Please repeat, from the entries that follow, the lines from the one containing "Return to Green" through the one containing "Request A Quote (770, 381)" exactly, adding nothing.

[RECORD EXCERPTS — start]

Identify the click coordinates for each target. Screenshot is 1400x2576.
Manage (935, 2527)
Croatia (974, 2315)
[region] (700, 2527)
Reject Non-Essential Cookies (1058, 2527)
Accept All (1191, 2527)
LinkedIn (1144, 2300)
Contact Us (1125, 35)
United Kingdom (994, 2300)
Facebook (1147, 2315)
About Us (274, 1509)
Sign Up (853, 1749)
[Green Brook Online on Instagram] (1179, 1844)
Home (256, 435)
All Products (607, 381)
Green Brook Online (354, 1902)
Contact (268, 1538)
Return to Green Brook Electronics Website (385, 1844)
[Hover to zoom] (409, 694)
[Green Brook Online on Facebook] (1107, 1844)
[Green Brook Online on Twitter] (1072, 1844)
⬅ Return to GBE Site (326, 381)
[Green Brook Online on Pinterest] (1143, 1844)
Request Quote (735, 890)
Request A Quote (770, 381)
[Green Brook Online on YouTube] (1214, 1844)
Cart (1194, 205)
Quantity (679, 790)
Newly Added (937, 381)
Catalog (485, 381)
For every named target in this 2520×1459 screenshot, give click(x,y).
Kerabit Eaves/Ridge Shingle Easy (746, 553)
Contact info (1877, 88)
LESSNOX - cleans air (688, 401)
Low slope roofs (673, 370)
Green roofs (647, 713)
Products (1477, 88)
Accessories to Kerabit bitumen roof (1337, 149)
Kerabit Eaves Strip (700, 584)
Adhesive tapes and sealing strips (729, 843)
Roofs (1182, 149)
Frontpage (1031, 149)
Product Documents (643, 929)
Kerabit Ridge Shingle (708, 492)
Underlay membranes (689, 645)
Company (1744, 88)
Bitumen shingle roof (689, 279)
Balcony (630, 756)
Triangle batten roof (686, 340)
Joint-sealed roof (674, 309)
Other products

[RECORD EXCERPTS — finish]

## OUTPUT BELOW
Return to Green Brook Electronics Website (385, 1844)
[Hover to zoom] (409, 694)
[Green Brook Online on Facebook] (1107, 1844)
[Green Brook Online on Twitter] (1072, 1844)
⬅ Return to GBE Site (326, 381)
[Green Brook Online on Pinterest] (1143, 1844)
Request Quote (735, 890)
Request A Quote (770, 381)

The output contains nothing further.